The unexpected popularity of Cycling iQ’s ‘Vertical limit’ series of articles, reviewing twenty years of change in the bicycle industry – from the first days of mail-order to the present dynamic online marketplace – appears to justify a separate page.
It’s recommended to start with the prelude, then click through the series via links at the end of each post. Otherwise, a quick intro to each article is included below so readers short on time can start with whatever part sounds the most appealing.
Hope you find it interesting.
Prelude: Bicycle business under pressure
Accessibility used to be all that stood between a bicycle brand and a consumer. Today, it’s more complicated. Multiple business models co-exist, creating a plethora of purchasing options for consumers. It is both exciting and confronting. Every node in the supply chain, from factories to bicycle retailers, must be profitable to survive the new paradigm. But how?

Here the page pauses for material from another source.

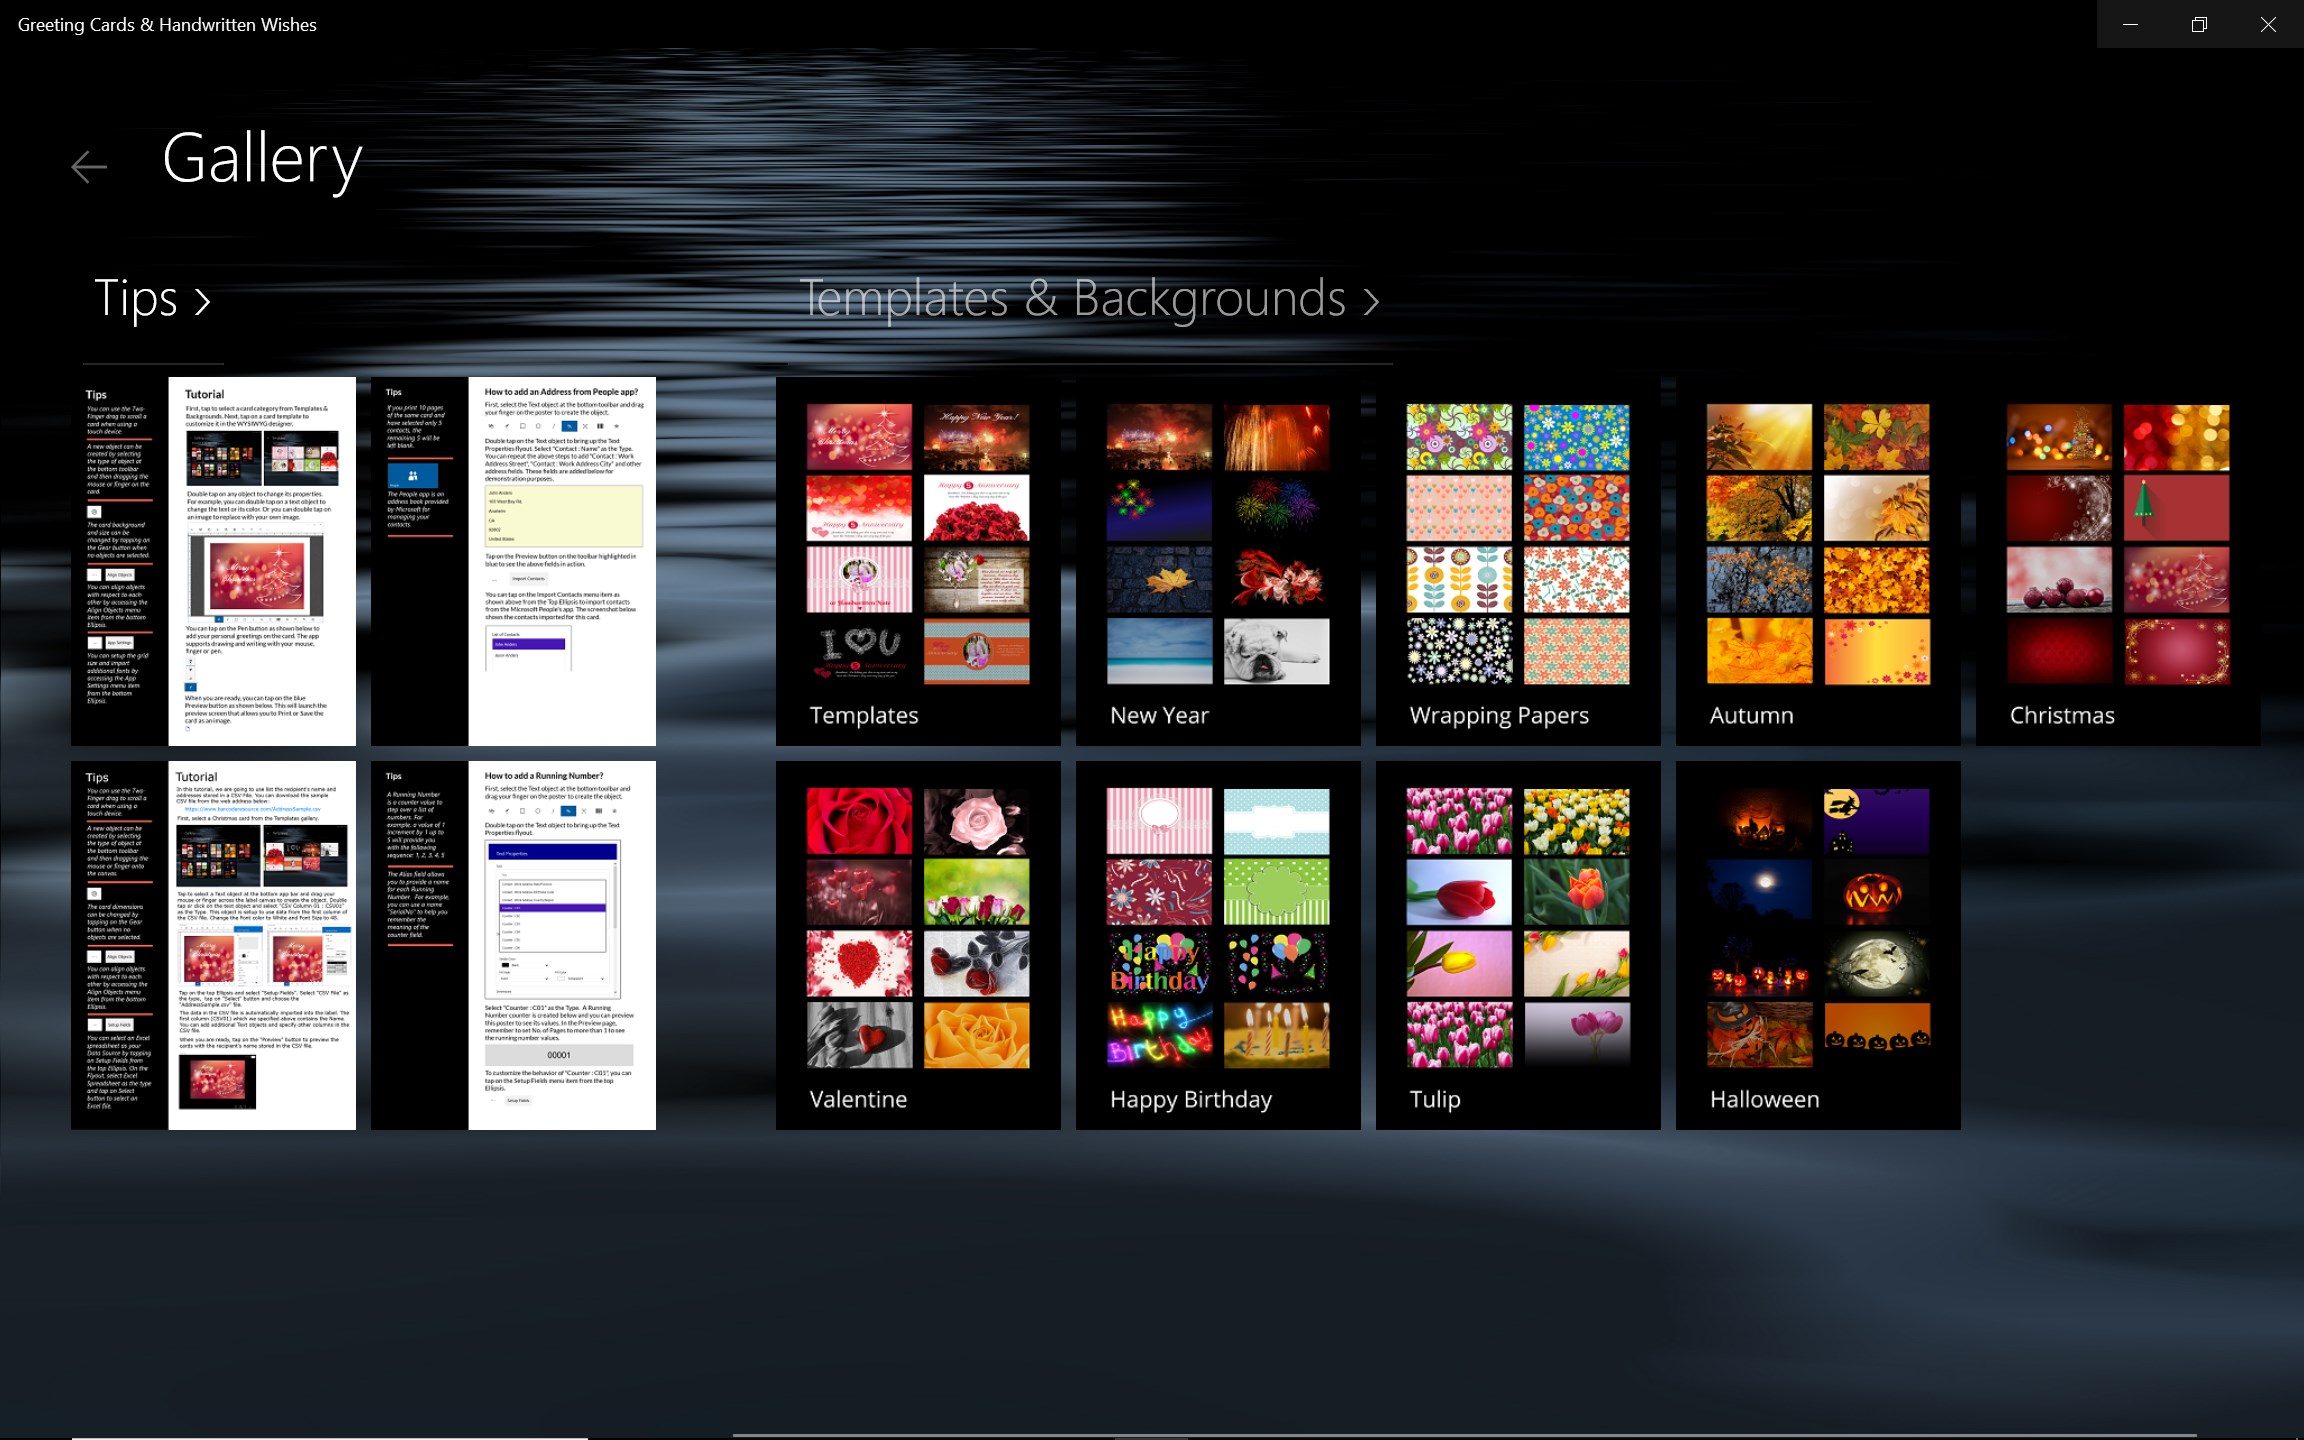The image size is (2304, 1440).
Task: Open the 'How to add a Running Number' tip
Action: tap(513, 945)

Part one: Blissful detachment, export utopia
1991. Shimano STI was introduced, Miguel Indurain’s five-year Tour de France dominance began, teens moshed to ‘Nevermind’, and the World Wide Web officially launched to the public. Bicycles were purchased in bike shops and carbon fiber frames were often of dubious quality. But thanks to a surge in exports from the US and Europe, at least we could finally get some good stuff – at a price.
Part two: Bicycle industry supply chains
2011 is a fine time to be a consumer of cycling equipment. Brands and their downstream re-sellers are clambering over each other to cut through the noise created from market re-structuring. Many players in the bicycle industry have been left stranded as they’ve failed to adapt to a new competitive normality. The only trick left in their toolbox is to slash prices. It’s a buyer’s market. Unlike two decades earlier. What’s changed?

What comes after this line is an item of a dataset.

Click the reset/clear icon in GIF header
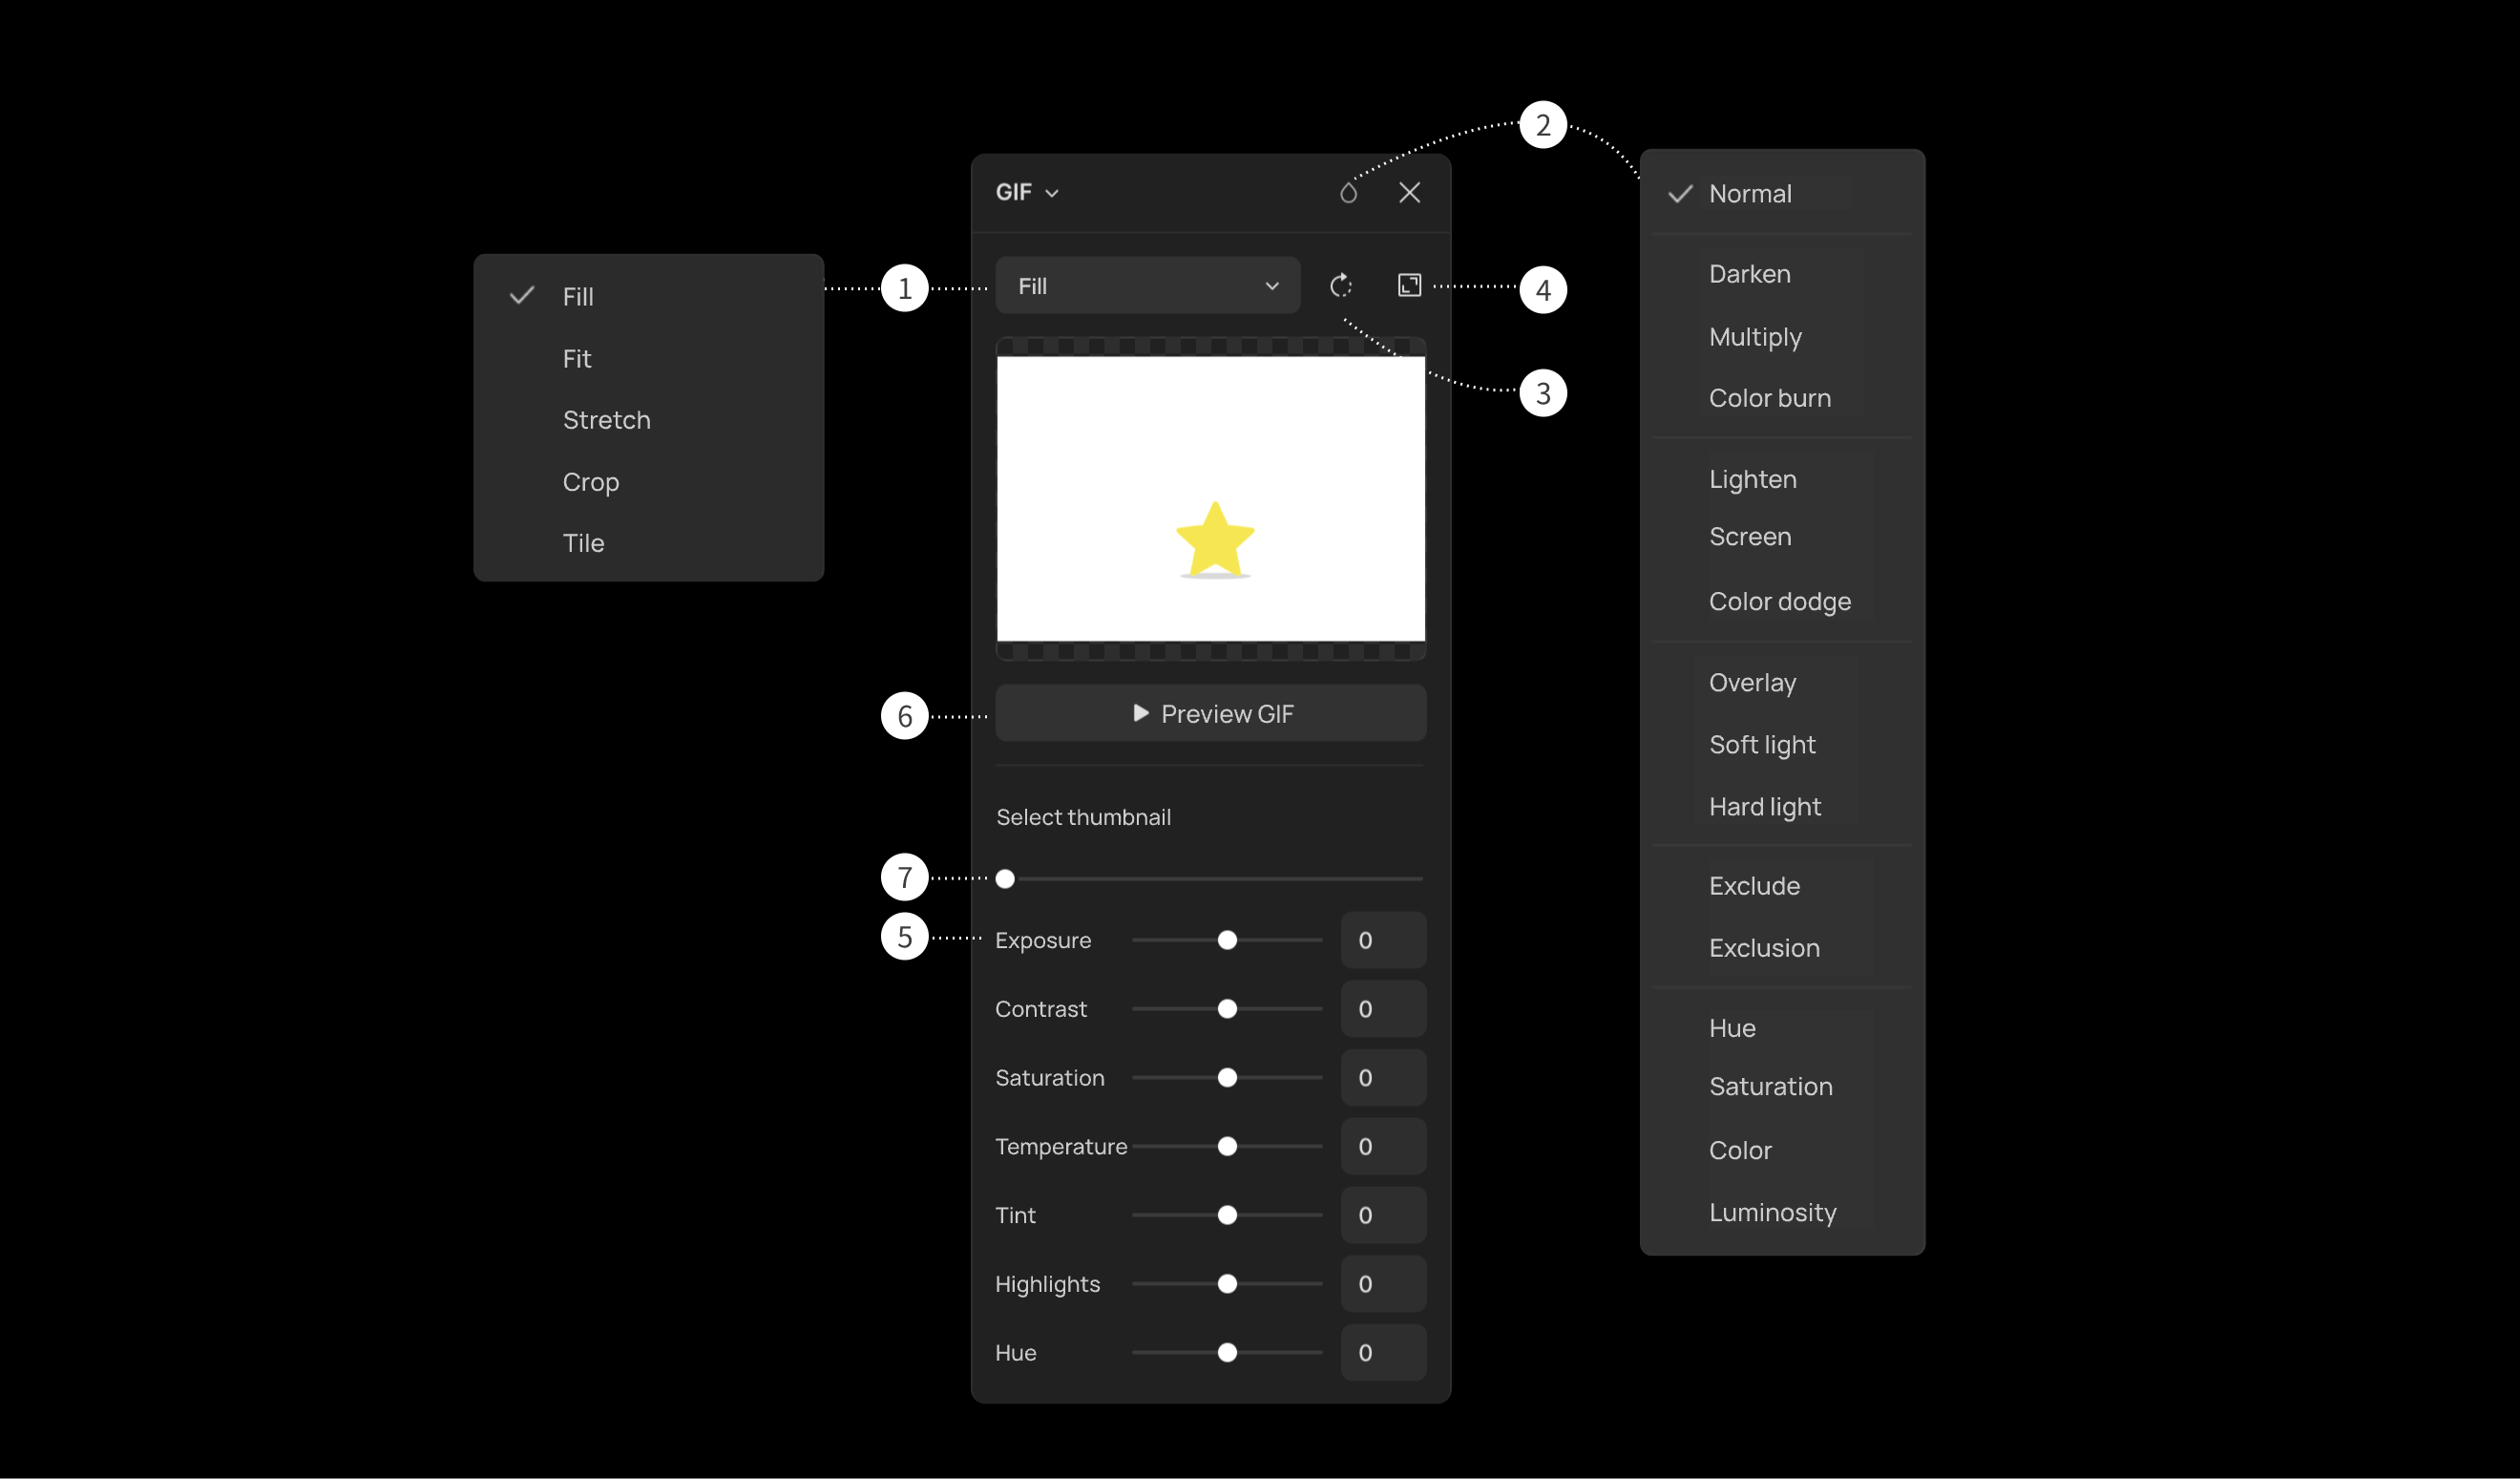Image resolution: width=2520 pixels, height=1479 pixels. coord(1348,190)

Part three: The long and short of bicycle manufacturing
Free-market capitalism, a cycling boom and supply-chain protectionism made the 1990’s a financial boon for bicycle brands, their distributors and retailers. The highly profitable business model of selling bicycles manifested in scaled-up physical supply nodes designed to cope with increasing volumes and demand. It was a comfortable situation for all.
Part four: 10 years on, the first cracks appear
Year 2001. Taiwanese OEM production hummed along, retail prices were buoyant, and cycling was enjoying an upswing in popularity across the Asia-Pacific region. However, as the new millennium’s first decade matured, so too did a trio of inter-related trends that would upset the bicycle industry’s delicate ecosystem and threaten to explode into a full-blown zero-sum contagion.
Part five: what just happened?
The emergence of e-commerce in the bicycle market was an affront to almost every aspect of an industry business model that had for years thrived on handshakes, muffin-toting sales representatives and the seductive embrace of high margins. Though online stores had essentially evolved in full public view, a majority of the bicycle industry’s distributors and retailers were blindsided.
Part six: surviving compression fatigue
Consumers of cycling products have been taken for quite a ride during the last two decades. Bicycle brands, their distributors and retailers, demonstrated a remarkable endurance and capacity to sustain a profitable, trust-based supply chain model that ultimately could not resist a swell in capitalistic desire urged forward by the confluence of global trade re-structuring and technological empowerment.